**Task prompt**
Beginning with the opening line, restate the following material exactly, up through the line that contains "Viewport: 868px width, 948px height.".

**Supplied material**
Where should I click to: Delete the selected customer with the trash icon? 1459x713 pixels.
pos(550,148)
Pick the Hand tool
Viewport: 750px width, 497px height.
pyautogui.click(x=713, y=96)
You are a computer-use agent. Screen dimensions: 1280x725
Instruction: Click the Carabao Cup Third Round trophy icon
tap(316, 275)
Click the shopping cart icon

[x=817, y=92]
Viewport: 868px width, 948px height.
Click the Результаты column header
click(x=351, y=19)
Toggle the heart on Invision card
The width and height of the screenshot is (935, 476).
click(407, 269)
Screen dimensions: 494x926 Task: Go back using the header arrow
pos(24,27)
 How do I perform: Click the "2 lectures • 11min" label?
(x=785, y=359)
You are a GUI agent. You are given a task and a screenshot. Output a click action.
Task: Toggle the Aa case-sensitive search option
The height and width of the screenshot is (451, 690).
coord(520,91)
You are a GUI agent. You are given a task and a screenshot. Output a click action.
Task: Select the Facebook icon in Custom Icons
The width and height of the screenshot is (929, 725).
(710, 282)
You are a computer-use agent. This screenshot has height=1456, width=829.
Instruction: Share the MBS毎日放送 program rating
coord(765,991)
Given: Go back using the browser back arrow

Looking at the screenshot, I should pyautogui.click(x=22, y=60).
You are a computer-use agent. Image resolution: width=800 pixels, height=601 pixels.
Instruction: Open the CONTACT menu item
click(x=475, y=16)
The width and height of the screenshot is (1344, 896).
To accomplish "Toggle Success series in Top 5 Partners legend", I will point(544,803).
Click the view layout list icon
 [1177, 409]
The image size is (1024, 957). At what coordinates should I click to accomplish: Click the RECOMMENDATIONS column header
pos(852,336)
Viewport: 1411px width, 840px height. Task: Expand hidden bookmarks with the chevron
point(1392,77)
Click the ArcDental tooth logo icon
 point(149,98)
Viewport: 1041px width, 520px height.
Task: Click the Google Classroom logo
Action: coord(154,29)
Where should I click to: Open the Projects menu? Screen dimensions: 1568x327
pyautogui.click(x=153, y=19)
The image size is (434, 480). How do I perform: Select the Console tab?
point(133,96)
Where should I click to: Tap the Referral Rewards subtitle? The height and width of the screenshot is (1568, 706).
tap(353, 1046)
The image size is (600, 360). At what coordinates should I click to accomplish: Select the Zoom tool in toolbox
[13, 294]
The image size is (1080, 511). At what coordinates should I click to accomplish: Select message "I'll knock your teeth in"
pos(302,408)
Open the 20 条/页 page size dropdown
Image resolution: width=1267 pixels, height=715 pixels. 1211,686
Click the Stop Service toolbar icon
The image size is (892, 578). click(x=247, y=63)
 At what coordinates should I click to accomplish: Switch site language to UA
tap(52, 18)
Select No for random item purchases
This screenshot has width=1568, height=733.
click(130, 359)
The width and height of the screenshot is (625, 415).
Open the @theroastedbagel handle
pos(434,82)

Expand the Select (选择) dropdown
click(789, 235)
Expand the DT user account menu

**Exercise solution**
Where should I click to: Delete the selected customer with the trash icon? 1459x713 pixels.
pos(550,148)
Pick the Hand tool
Viewport: 750px width, 497px height.
pyautogui.click(x=713, y=96)
You are a computer-use agent. Screen dimensions: 1280x725
Instruction: Click the Carabao Cup Third Round trophy icon
tap(316, 275)
Click the shopping cart icon

[x=817, y=92]
Viewport: 868px width, 948px height.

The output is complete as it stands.